What this task involves:
Retype the data below, from the line with "Click the pan" to the line with "Collapse the toolbar", keeping every character unchanged.
---- Input records
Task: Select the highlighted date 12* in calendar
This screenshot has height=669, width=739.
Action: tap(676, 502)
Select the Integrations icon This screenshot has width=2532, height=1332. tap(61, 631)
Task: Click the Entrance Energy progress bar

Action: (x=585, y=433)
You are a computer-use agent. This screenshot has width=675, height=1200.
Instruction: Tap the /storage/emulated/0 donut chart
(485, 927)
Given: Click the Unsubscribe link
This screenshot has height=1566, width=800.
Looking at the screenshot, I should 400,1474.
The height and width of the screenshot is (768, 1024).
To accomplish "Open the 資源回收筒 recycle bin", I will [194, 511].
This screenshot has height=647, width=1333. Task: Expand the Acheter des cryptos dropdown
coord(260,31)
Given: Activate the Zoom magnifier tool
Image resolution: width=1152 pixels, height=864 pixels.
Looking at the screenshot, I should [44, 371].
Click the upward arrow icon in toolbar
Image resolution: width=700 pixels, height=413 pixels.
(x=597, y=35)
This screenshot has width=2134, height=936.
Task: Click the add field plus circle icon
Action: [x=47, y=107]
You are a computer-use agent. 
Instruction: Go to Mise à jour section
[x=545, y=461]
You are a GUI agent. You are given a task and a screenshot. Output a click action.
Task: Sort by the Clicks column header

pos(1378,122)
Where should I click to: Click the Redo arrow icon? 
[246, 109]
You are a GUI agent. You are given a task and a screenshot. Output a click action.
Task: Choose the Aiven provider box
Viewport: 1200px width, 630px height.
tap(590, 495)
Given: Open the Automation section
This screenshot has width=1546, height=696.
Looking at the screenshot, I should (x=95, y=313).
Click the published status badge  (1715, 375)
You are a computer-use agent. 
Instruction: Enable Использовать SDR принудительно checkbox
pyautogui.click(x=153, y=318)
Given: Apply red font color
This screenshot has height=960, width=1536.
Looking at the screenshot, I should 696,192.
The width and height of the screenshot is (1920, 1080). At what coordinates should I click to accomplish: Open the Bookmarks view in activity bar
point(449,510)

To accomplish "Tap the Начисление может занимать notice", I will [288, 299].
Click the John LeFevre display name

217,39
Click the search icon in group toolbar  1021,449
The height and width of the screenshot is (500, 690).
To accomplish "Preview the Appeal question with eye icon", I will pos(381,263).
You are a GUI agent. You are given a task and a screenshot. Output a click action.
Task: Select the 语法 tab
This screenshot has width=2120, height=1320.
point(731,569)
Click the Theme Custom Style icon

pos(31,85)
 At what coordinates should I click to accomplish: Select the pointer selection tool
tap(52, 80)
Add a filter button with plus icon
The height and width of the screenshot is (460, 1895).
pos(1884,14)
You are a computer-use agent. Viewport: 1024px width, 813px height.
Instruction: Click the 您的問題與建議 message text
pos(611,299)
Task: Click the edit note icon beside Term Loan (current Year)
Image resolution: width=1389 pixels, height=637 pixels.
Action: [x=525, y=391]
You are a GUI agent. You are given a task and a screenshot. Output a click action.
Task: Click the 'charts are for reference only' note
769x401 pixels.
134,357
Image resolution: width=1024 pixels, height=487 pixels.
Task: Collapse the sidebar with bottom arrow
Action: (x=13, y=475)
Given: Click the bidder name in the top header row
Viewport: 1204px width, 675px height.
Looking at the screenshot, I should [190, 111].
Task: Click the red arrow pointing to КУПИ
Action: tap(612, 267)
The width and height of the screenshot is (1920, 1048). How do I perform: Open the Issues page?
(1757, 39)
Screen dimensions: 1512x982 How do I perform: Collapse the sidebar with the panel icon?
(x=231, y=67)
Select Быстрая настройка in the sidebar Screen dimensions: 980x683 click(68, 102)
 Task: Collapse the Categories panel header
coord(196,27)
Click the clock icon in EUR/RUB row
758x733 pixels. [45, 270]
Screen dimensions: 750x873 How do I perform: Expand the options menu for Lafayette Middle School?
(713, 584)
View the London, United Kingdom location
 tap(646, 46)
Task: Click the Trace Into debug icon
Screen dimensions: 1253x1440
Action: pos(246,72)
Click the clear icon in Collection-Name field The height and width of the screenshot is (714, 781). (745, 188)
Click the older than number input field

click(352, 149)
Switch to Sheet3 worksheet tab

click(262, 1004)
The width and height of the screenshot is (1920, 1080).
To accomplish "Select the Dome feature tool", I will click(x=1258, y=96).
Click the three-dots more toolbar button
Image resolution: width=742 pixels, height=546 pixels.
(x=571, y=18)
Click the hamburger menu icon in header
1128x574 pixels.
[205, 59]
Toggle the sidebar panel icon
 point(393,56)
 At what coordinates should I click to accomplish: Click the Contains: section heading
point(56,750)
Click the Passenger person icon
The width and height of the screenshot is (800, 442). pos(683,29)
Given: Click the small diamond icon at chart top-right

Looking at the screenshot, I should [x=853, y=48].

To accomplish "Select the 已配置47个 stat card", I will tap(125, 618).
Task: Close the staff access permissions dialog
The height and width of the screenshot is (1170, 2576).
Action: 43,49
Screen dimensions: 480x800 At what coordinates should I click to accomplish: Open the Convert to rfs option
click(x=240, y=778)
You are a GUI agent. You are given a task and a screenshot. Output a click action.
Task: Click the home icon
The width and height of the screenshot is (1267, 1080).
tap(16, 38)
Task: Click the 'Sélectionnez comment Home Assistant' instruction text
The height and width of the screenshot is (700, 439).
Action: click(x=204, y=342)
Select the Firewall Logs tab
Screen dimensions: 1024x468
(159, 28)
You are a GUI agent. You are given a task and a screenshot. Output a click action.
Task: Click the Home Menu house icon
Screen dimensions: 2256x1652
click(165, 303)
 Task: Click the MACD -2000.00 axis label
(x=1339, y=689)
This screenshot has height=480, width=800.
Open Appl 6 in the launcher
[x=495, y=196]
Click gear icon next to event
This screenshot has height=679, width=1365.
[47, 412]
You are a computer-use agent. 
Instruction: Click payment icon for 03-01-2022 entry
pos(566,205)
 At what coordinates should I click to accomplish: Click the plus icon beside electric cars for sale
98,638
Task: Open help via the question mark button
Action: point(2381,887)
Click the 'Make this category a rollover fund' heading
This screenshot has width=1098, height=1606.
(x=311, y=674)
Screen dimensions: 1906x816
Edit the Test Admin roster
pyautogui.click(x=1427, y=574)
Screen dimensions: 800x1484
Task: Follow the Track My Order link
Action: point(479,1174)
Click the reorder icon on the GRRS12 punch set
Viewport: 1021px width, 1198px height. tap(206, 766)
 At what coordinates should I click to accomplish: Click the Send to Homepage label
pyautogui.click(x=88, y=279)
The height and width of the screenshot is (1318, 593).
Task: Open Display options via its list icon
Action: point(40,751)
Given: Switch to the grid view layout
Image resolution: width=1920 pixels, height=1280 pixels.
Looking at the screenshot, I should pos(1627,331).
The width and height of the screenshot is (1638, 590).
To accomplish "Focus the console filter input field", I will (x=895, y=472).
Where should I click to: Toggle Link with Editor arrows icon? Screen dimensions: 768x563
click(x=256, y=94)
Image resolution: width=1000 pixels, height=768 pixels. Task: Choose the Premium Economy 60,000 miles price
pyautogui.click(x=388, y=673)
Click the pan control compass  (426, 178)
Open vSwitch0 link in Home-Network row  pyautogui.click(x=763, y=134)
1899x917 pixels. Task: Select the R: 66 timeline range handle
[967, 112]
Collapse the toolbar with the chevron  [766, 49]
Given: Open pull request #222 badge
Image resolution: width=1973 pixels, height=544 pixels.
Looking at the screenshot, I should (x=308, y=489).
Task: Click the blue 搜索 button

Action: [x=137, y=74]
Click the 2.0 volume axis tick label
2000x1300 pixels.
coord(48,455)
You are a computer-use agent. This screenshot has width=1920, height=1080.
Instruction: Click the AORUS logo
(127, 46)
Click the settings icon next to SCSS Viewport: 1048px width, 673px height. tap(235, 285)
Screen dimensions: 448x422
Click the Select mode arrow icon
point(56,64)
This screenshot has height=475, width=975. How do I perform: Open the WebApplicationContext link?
--------
Response for this exercise:
Click the pan control compass  (426, 178)
Open vSwitch0 link in Home-Network row  pyautogui.click(x=763, y=134)
1899x917 pixels. Task: Select the R: 66 timeline range handle
[967, 112]
Collapse the toolbar with the chevron  [766, 49]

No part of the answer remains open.